In article in the Evening Standard yesterday reviewing Alastair Darling's memoirs the distinguished political commentator Anthony Seldon argued, 'Britain has specialised in bad relationships between prime ministers and chancellors.' If that is the case, the consequences for the conduct of economic policy would be very serious as this relationship is the very fulcrum of government.
Seldon is able to produce a number of examples to support his case: (arguably) Howe and Thatcher; Lawson and Thatcher (although not initially); Lamont and Major; and Brown and Darling.
But one could produce counter examples. Seldon has to concede Clarke and Major. Healey from 1974 to 1979 had an effective working relationship with Wilson and then Callaghan.

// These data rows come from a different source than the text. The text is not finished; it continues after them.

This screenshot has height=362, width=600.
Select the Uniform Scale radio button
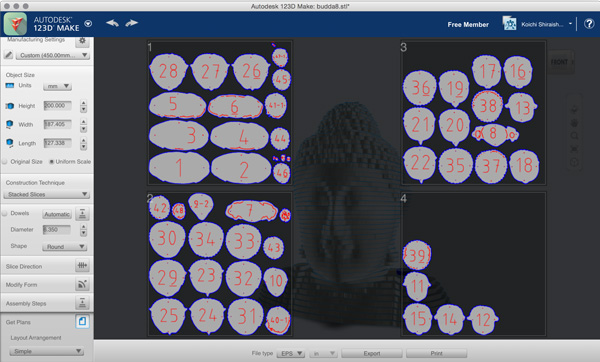pyautogui.click(x=51, y=161)
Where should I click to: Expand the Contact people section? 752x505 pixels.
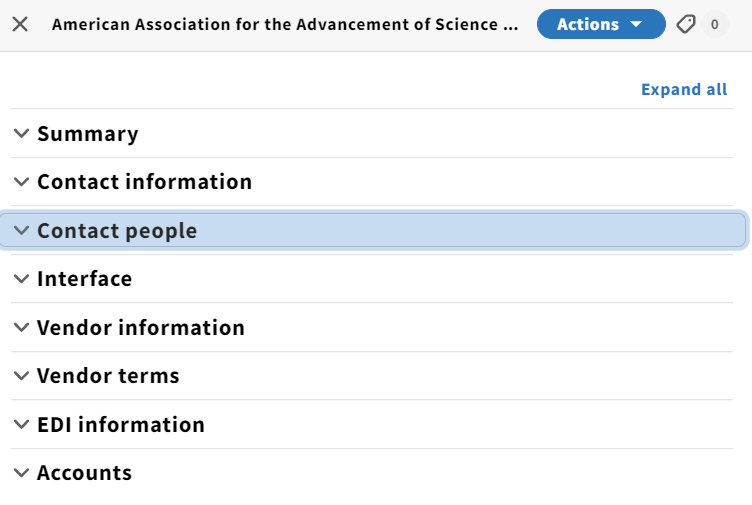click(373, 230)
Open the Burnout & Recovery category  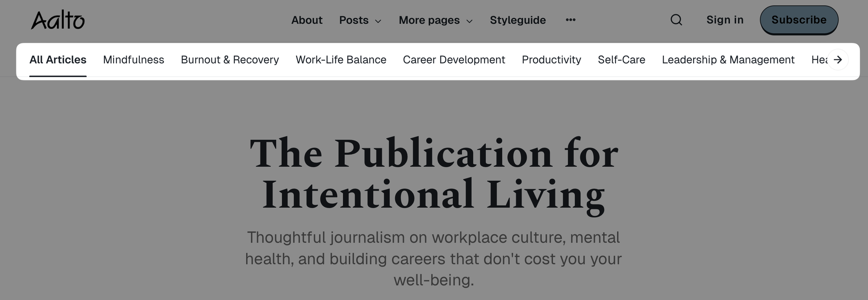click(x=230, y=60)
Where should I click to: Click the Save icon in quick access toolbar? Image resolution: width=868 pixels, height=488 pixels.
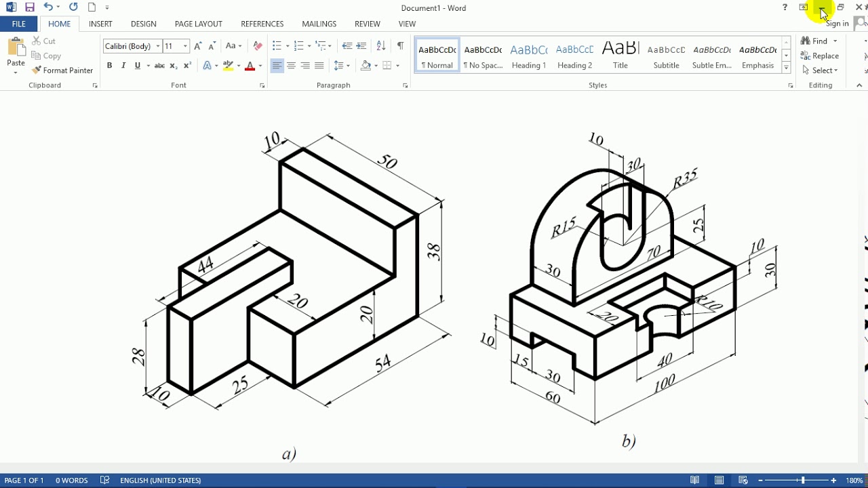[30, 7]
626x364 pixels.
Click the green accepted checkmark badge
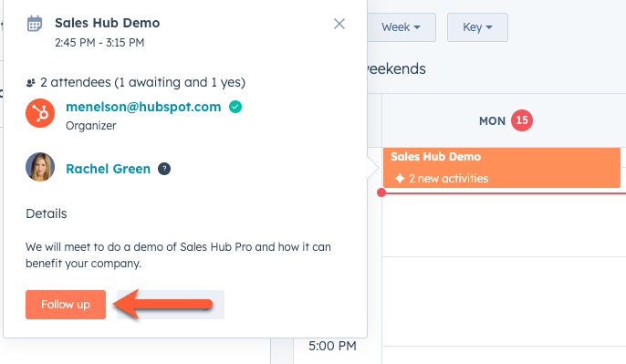[x=235, y=107]
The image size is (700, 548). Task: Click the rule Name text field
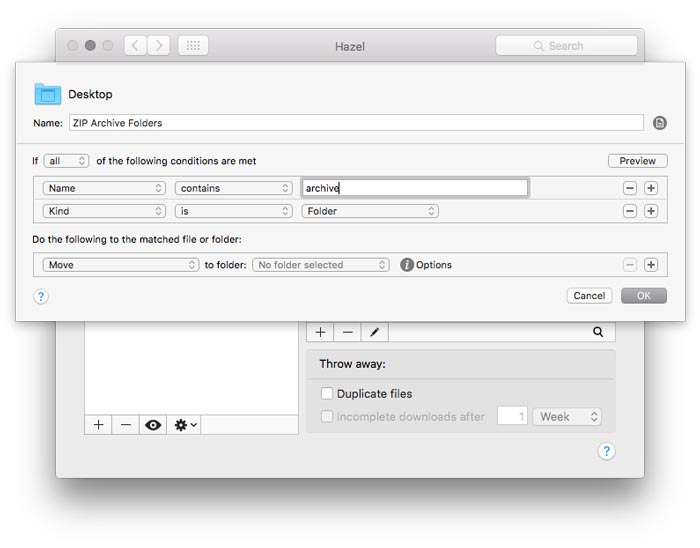pyautogui.click(x=355, y=123)
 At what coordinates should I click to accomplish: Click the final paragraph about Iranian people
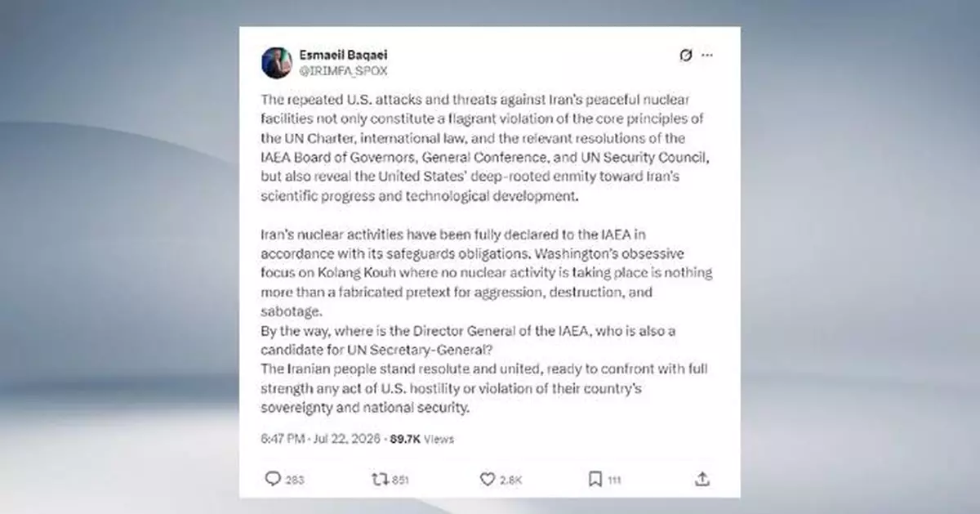[x=484, y=388]
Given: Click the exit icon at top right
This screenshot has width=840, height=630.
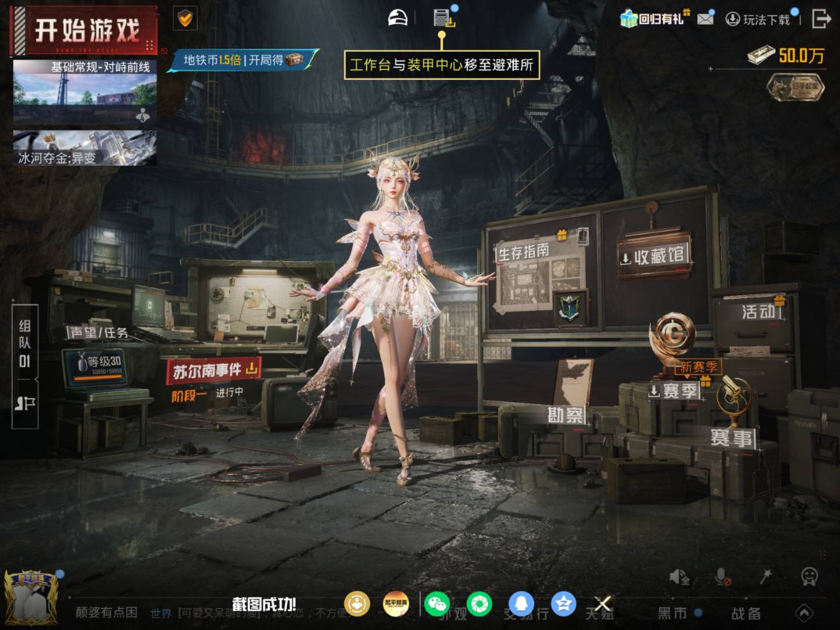Looking at the screenshot, I should click(x=821, y=19).
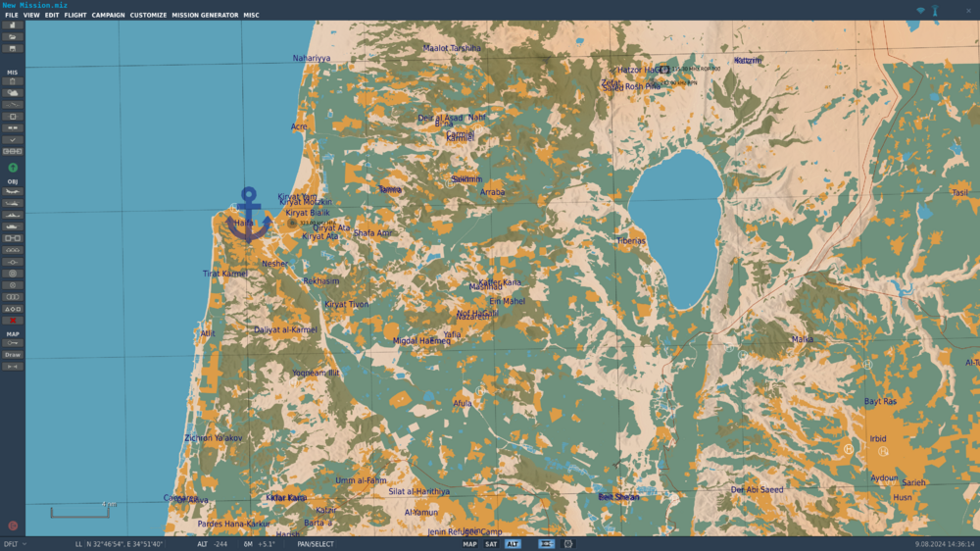Select the airplane group placement tool
Image resolution: width=980 pixels, height=551 pixels.
13,192
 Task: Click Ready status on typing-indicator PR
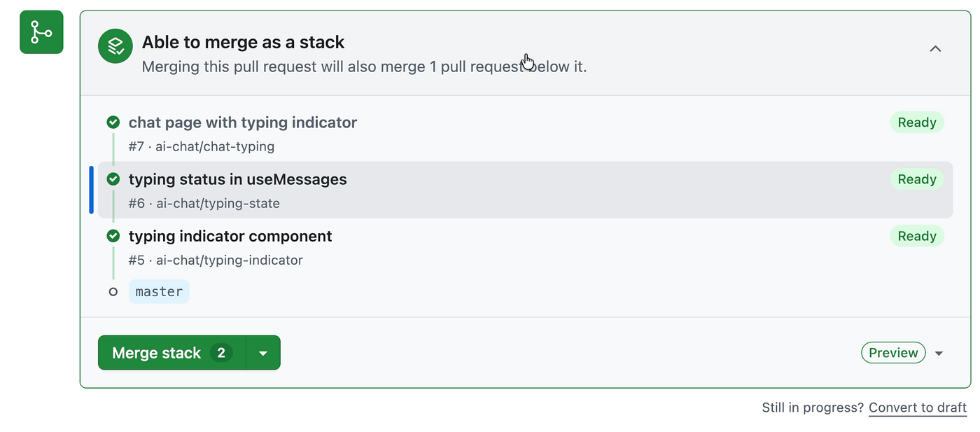[x=917, y=236]
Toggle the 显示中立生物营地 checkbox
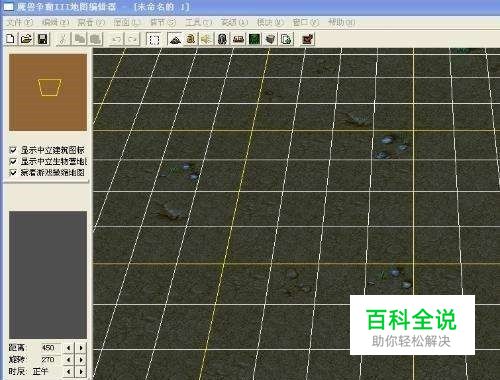This screenshot has width=500, height=380. (x=13, y=161)
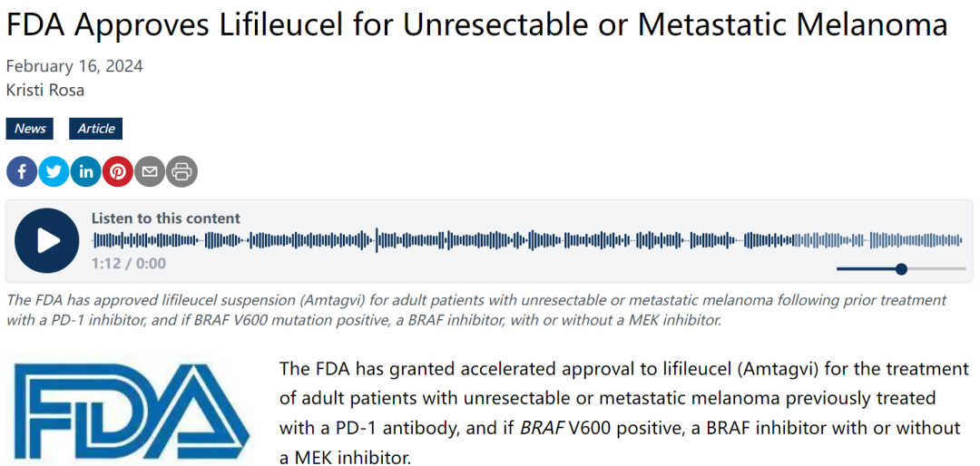Print this article

(x=181, y=171)
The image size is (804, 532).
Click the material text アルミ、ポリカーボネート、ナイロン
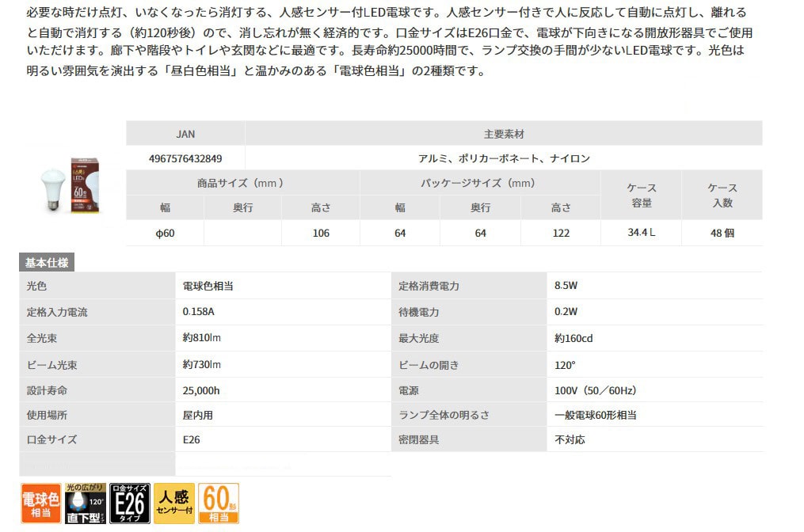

And the relationship between Osborne and Cameron seems to be harmonious and effective.
But then Cameron allows Osborne to get on with the job. The worst situations arise when the prime minister really wants to be chancellor as well. That was a problem with Macmillan's succession of chancellors and it was with Edward Heath, having seen the untimely death of Iain Macleod in the opening weeks of his administration. Anthony Barber was arguably one of the least impressive of post-war chancellors and lacked the authority and political base to stand up to Heath.
Given the importance of this relationship, it is remarkable how little systematic research there has been on it.